IF the sparks that flew during the first sitting of the National Council of Provinces are anything to go by, then Parliament is set to be a real rough ride.
The first salvo was fired by DA leader Hellen Zille, who told ANC MPs that they had a lot to learn about the separation between party and state.
"You must remember that your mandate in the NCOP does not come from Polokwane. It is essential for you to begin to understand the distinction between party and state. We don't want to be a failed democracy," Zille said, as ANC MPs tried to shout her down.
Zille was responding to newly elected Eastern Cape Premier Noxolo Kievit, who said Parliament should stop spending too much time "involving the public in law-making".
"It is high time that we review our strategy of involving the public in law-making. What has all the massive production of laws done for our people?" she asked.

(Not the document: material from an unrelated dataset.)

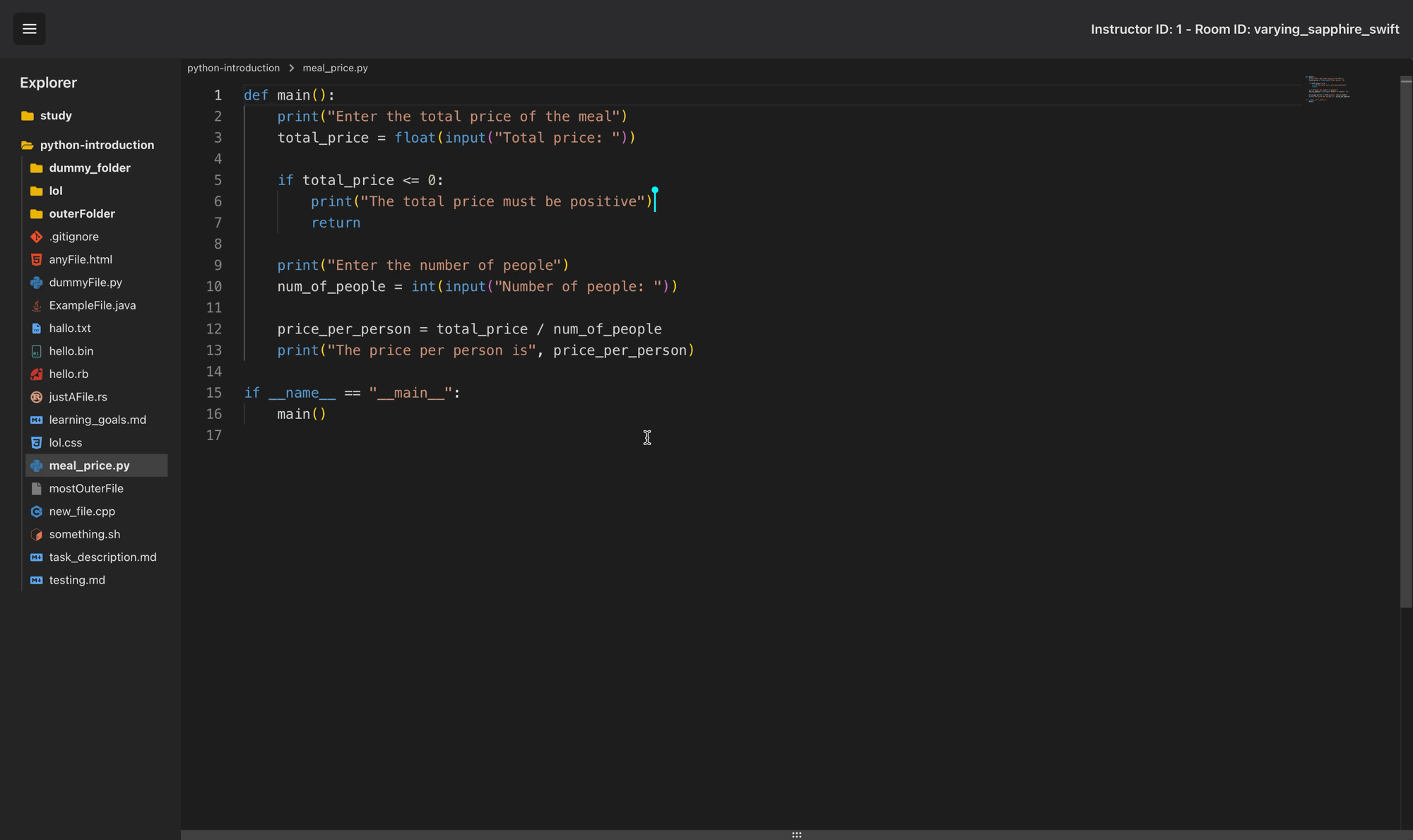Open the hamburger menu button
Screen dimensions: 1413x840
click(x=29, y=29)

ANC MP Nosipho Ndwanambi came out firing on all cylinders. She told Zille that she may have won the Western Cape but she did not win the hearts "of my people".

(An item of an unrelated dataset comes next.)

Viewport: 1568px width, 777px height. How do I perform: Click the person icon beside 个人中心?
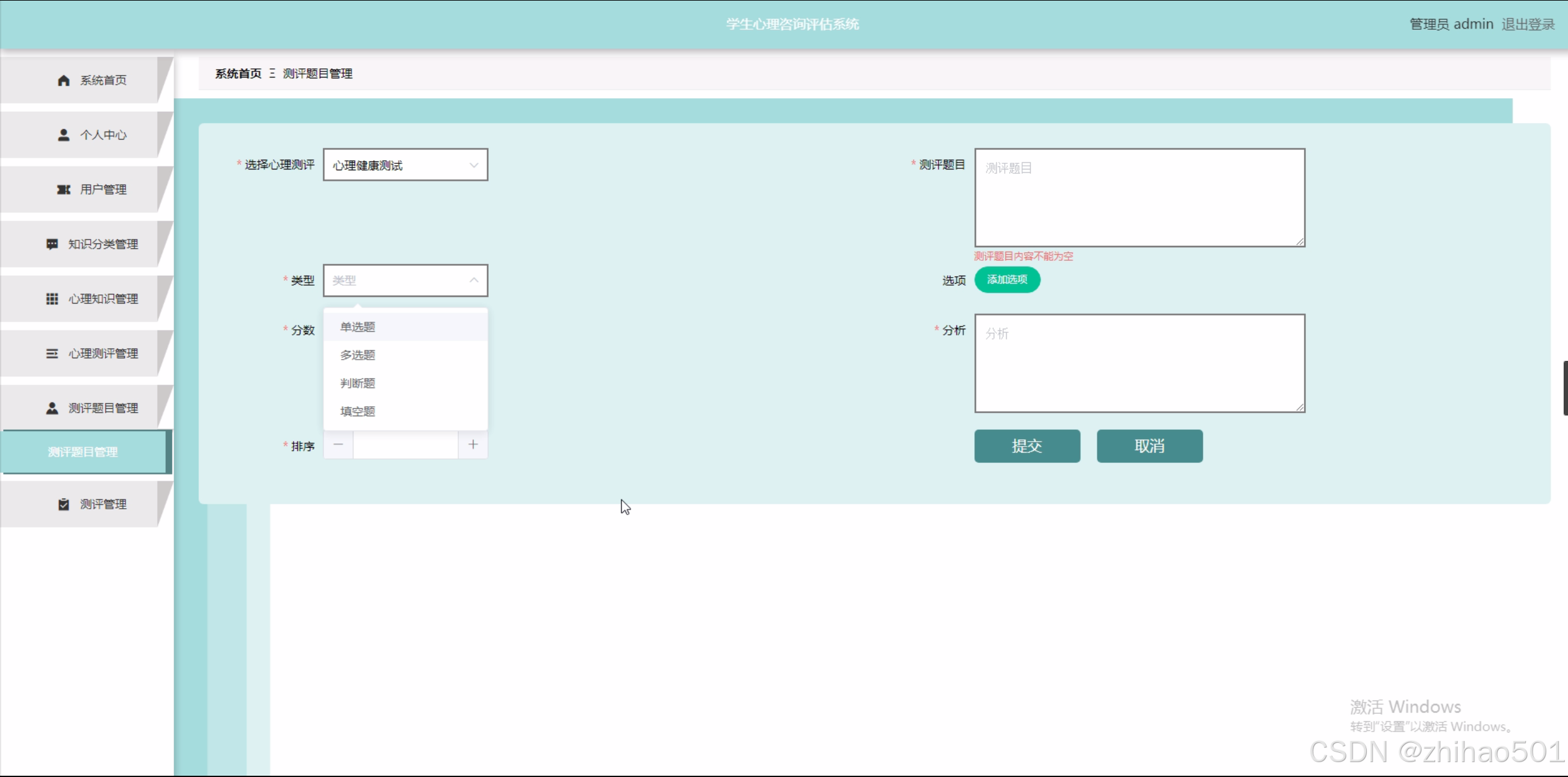(x=63, y=135)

"You have won the right to lead your race only, not the people of this (Eastern Cape) province," Ndwanambi said.
Earlier in the day, a calm group of 54 MPs pledged the Oath of Allegiance to the Republic after being sworn-in by Chief Justice Pius Langa.

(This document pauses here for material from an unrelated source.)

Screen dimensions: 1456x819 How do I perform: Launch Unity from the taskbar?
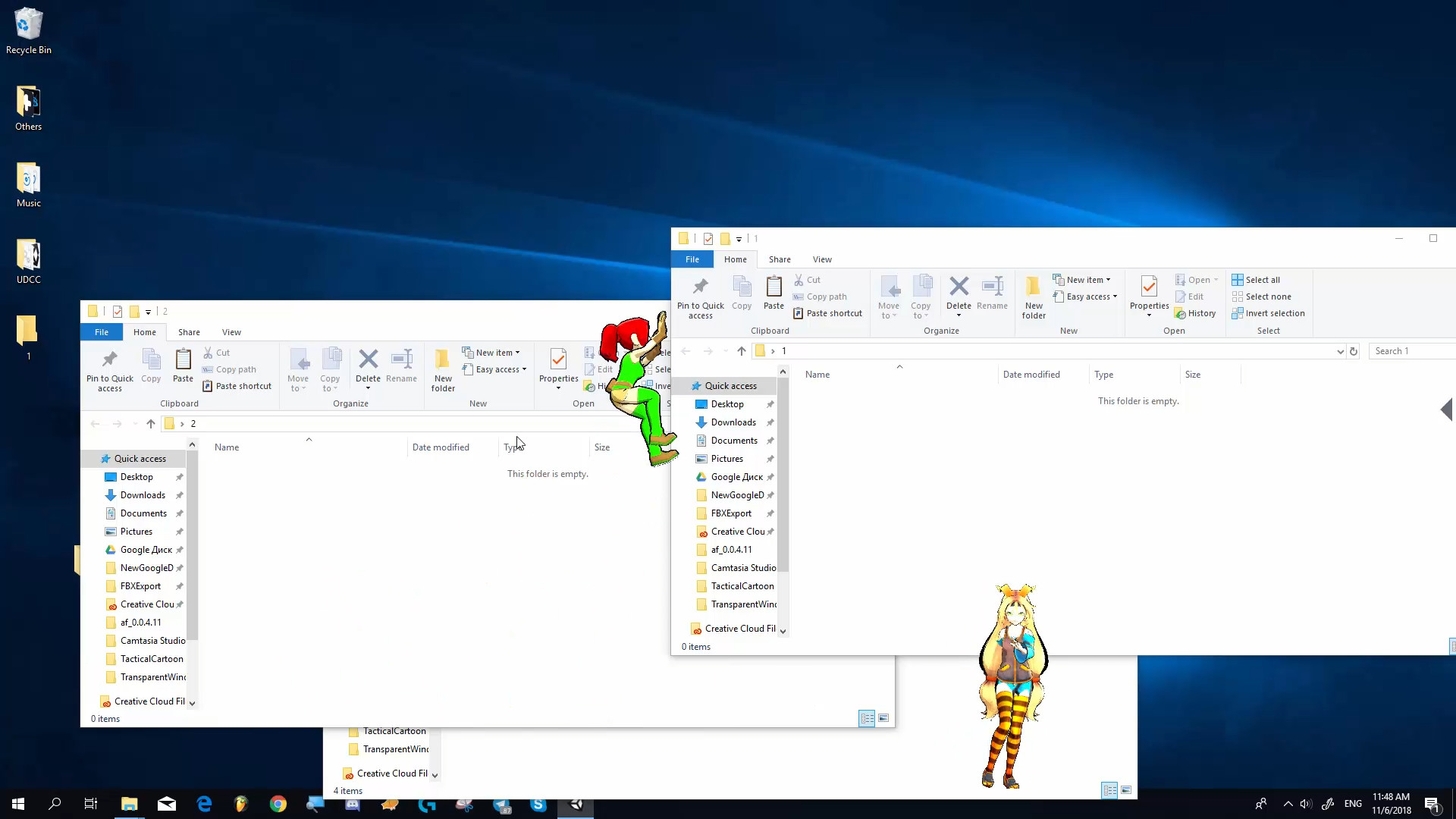576,805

Most of the seven Cope members in the NCOP are former ANC leading lights.
These include former ANC MP and head of the correctional services committee Dennis Bloem.
The NCOP's former chairperson, Mninwa Mahlangu, was elected for a second term after ANC secretary-general Gwede Mantashe said the ANC wanted some continuity in the Parliament.
Mahlangu said the NCOP would need to be more dynamic in working with provincial legislatures and the South African Local Government Association.
"We need to roll up our sleeves," Mahlangu said.